Стандартные методы лечения
Лечение аниридии обычно направлено на улучшение и сохранение зрения. При глаукоме и / или катаракте могут помочь лекарства или хирургическое вмешательство. В некоторых случаях могут помочь контактные линзы.
Если генетическая причина не может быть идентифицирована, пациенты должны быть обследованы на предмет возможности опухоли Вильмса.
В 2018 году хирургически имплантированное устройство было одобрено для лечения взрослых и детей с аниридией. Это устройство может помочь снизить чувствительность к свету и бликам, а также улучшить косметический вид глаза.
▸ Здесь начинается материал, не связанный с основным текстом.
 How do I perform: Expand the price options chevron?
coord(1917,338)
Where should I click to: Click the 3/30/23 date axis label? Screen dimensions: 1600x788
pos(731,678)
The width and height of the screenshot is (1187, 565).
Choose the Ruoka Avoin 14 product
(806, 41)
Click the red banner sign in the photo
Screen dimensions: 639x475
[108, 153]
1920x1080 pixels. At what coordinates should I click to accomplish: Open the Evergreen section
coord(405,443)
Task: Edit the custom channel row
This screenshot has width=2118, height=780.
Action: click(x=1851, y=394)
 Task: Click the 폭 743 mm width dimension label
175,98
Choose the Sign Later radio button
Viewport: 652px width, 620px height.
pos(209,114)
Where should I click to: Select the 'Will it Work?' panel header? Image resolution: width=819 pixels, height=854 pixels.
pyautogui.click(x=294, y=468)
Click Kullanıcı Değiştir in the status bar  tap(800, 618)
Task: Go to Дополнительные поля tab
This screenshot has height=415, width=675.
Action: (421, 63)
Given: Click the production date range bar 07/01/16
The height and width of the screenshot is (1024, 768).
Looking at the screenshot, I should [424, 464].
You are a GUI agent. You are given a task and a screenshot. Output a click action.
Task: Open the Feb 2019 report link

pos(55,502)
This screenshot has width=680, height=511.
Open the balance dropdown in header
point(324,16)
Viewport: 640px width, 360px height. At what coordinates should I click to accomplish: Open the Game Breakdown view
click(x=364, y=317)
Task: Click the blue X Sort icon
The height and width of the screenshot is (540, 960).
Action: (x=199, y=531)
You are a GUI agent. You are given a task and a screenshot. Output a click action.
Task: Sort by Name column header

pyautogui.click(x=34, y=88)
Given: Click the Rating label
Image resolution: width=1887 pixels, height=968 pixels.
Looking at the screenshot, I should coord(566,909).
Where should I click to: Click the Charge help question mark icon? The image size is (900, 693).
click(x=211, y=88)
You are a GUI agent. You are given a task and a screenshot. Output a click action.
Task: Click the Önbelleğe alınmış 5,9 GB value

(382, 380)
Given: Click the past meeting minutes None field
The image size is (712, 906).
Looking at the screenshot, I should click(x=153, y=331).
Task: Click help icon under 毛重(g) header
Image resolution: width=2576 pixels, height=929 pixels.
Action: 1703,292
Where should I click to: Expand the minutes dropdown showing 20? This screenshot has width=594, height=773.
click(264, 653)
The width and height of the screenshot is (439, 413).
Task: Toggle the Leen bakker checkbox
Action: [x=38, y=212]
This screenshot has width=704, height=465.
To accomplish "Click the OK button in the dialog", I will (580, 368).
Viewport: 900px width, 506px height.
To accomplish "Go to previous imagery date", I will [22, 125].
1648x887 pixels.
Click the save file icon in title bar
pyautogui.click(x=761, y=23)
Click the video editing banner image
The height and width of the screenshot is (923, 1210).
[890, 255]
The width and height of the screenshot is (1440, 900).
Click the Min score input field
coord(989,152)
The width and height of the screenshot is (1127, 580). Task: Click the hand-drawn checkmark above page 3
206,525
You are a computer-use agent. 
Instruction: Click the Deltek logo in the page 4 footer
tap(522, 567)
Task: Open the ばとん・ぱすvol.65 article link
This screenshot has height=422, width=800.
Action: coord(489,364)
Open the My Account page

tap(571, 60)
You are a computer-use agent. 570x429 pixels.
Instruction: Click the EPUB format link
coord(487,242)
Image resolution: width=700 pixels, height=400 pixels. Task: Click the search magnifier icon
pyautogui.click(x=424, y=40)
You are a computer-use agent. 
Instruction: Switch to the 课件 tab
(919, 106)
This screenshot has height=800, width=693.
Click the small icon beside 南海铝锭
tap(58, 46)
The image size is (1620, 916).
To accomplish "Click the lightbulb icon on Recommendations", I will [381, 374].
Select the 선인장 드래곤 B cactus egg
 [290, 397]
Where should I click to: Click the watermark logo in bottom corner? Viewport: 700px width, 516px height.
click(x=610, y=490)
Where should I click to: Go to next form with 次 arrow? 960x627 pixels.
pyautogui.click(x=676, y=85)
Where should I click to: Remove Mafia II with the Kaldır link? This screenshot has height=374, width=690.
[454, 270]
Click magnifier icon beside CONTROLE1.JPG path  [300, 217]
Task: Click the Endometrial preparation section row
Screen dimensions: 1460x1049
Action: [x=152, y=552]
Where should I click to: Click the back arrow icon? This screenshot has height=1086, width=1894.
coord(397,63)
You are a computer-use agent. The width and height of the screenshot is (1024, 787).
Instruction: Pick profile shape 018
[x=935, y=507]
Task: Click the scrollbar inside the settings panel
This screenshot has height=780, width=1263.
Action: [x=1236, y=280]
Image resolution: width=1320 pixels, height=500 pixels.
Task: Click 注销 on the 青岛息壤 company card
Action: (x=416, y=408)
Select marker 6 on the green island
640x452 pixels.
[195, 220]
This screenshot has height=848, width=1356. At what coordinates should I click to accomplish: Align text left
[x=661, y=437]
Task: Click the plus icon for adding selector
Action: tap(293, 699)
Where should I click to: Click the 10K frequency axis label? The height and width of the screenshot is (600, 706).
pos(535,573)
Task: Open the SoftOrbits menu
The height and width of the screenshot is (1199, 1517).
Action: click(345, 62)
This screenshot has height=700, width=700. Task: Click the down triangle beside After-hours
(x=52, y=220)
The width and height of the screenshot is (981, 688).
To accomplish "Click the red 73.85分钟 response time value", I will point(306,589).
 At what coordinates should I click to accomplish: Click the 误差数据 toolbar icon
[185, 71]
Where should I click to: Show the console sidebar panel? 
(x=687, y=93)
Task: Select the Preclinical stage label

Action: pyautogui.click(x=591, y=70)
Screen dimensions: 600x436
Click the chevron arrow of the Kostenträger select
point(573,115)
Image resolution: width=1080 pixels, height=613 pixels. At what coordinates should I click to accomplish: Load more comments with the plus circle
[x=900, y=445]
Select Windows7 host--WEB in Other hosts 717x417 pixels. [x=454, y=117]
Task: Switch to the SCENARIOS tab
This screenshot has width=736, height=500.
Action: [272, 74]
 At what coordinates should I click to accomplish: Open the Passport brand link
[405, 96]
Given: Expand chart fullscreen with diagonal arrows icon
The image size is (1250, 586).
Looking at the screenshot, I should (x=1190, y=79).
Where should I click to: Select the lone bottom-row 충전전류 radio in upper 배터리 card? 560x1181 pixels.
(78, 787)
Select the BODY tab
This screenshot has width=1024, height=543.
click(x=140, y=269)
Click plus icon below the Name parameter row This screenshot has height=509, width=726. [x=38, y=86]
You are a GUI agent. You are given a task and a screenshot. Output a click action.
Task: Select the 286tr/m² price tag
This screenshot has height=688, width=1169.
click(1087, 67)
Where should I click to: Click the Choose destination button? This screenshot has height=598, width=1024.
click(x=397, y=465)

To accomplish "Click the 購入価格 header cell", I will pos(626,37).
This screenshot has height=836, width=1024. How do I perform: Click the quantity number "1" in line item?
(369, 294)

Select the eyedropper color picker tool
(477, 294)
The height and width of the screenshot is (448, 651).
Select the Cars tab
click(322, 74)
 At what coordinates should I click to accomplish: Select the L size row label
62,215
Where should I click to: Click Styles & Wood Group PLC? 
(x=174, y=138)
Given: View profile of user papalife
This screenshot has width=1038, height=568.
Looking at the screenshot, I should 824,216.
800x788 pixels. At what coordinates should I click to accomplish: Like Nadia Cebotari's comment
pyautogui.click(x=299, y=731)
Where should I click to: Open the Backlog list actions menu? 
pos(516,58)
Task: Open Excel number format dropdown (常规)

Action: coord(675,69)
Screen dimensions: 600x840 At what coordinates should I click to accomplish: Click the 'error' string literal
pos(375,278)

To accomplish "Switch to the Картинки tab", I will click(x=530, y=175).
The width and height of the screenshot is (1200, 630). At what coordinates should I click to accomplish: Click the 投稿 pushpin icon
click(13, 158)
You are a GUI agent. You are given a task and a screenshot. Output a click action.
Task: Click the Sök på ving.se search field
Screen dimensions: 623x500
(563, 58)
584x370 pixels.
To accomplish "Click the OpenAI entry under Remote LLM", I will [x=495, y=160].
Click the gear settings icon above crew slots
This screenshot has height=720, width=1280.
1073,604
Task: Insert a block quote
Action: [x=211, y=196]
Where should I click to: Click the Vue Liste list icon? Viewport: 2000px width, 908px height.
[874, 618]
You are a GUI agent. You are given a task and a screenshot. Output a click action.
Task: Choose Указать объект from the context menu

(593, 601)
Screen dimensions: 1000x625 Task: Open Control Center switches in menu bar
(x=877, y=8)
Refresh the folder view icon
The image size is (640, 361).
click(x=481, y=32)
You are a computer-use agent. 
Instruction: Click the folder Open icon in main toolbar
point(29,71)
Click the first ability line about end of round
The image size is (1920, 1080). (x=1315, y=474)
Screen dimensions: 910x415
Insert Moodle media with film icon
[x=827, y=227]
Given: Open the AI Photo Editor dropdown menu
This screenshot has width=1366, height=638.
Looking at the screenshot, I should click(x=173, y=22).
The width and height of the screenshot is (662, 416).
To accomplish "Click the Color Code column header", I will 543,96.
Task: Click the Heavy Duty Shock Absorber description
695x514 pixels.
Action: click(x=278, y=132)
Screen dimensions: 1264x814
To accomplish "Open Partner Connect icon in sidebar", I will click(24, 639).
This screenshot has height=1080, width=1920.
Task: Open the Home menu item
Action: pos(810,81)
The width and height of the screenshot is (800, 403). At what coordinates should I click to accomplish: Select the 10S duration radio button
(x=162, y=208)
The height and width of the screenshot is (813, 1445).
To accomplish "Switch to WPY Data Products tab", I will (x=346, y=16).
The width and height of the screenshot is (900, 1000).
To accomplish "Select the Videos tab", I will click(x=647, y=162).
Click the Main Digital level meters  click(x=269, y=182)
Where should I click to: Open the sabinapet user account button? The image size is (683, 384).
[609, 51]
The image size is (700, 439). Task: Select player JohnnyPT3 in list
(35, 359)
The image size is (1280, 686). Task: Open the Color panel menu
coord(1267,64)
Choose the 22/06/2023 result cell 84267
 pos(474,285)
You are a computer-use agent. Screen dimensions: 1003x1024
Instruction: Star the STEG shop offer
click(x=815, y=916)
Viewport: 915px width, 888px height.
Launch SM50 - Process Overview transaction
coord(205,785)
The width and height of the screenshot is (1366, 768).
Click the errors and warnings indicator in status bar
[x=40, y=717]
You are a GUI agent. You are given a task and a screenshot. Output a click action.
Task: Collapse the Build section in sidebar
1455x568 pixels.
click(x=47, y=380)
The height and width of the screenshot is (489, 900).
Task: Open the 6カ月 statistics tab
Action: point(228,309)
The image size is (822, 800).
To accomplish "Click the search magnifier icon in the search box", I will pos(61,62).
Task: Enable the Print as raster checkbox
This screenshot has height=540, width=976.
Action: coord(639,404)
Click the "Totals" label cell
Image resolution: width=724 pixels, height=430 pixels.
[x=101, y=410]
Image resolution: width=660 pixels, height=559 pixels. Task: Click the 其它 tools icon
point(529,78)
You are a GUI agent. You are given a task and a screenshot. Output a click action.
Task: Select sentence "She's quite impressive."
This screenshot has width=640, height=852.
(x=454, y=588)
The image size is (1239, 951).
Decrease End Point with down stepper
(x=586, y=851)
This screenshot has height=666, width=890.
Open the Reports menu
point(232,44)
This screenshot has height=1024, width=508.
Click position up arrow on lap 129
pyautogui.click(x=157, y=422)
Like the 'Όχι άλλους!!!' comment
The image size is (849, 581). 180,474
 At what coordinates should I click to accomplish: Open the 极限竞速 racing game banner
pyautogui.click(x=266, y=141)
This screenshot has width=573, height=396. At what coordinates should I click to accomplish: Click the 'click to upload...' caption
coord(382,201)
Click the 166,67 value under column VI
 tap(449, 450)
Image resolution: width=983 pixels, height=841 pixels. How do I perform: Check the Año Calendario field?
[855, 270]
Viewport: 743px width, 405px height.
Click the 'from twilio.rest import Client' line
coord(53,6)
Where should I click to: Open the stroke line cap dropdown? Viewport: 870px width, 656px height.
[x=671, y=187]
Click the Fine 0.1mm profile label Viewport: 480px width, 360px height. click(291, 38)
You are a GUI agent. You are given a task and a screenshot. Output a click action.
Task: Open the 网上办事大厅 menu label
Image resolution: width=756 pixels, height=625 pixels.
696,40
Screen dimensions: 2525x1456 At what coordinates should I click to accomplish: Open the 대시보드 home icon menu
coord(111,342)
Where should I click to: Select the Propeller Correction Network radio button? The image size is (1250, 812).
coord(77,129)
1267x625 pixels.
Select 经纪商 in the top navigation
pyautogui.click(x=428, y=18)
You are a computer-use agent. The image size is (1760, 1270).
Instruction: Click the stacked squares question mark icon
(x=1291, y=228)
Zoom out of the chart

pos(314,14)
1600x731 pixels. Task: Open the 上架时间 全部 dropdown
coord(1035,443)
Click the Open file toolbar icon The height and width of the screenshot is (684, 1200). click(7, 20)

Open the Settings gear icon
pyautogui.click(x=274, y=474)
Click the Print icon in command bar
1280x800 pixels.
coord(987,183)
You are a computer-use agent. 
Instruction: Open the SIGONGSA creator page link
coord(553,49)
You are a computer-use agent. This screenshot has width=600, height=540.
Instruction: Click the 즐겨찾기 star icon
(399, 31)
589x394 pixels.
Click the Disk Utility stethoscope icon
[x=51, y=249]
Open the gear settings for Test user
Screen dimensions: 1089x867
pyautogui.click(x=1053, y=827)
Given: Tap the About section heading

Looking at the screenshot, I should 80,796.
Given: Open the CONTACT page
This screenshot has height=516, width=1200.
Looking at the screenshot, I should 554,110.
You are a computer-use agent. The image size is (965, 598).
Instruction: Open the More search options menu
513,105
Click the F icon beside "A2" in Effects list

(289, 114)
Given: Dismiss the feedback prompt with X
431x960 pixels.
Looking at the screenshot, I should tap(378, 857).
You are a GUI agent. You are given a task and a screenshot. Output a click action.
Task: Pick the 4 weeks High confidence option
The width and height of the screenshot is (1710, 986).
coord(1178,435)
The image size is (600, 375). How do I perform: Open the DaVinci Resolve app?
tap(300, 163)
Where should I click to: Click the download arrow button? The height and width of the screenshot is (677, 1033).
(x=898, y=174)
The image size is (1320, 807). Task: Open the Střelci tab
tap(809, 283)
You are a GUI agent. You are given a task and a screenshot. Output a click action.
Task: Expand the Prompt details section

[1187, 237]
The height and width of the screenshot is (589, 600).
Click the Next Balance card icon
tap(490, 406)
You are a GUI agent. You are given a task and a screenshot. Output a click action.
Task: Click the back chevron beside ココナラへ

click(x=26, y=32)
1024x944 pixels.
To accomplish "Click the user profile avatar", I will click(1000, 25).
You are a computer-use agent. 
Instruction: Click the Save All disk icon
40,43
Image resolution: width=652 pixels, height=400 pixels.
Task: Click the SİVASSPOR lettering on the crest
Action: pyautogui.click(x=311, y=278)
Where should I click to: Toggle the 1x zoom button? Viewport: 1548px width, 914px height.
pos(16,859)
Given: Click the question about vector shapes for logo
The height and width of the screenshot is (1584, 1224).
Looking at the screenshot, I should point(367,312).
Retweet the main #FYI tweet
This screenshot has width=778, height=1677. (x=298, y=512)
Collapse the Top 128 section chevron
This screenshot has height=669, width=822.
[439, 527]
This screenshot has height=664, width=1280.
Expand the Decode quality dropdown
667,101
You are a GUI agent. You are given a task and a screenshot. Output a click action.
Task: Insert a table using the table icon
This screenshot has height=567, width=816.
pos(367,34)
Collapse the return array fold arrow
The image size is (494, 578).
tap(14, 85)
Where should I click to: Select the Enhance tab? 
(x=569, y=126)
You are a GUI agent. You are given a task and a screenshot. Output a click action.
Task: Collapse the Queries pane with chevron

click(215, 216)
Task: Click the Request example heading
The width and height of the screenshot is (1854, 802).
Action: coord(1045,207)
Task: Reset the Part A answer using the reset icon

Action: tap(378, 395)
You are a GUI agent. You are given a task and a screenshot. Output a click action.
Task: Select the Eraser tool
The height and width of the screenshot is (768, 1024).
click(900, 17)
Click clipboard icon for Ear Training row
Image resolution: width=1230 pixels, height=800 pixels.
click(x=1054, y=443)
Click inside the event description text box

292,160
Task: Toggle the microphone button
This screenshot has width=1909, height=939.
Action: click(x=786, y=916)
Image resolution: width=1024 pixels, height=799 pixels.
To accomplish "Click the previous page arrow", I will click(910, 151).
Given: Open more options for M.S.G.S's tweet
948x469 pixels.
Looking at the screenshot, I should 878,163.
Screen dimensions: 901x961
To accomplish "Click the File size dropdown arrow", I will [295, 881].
Искусственный ирис CustomFlex производится компанией Clinical Research Consultants, Inc.
Рекомендуется консультация генетика. Остальные процедуры предназначены для облегчения симптомов и поддержания здоровья глаз пациента.
Жизнь с аниридией
Повседневная жизнь с аниридией требует постоянной адаптации к окружающей среде.
Некоторые из этих проблем характерны для слабовидящих: учеба, работа, путешествия, занятия спортом. В мире, где большая часть знаний и информации передается через визуальные данные, даже самые обычные действия могут быть очень трудными для детей и взрослых с нарушениями зрения.
Однако другие проблемы специфичны для пациентов. Нистагм, если он присутствует, затрудняет поддержание зрительного контакта и может заставить других поверить в то, что пациенты с аниридией не обращают внимания. Многие дети страдают от нистагма в школе, потому что учителя думают, что ребенок отсутствует и невнимателен, что приводит к неверной оценке их успеваемости.
Людям с этим заболеванием обычно трудно адаптироваться к быстро меняющемуся свету. Они могут быть чувствительны к яркому свету, а иногда даже к малейшим бликам.
Всевозможные ослепляющие явления (блики, вспышки) приводят к головным болям.
Людям с аниридией часто приходится носить солнцезащитные очки с защитными линзами. Иногда их также необходимо носить с собой в помещении.
Некоторые люди с этим заболеванием могут носить контактные линзы с искусственной радужкой. Ношение контактных линз имеет свои преимущества, такие как коррекция дальнозоркости или близорукости, больший комфорт и большую осмотрительность, но требует постоянного наблюдения за роговицей.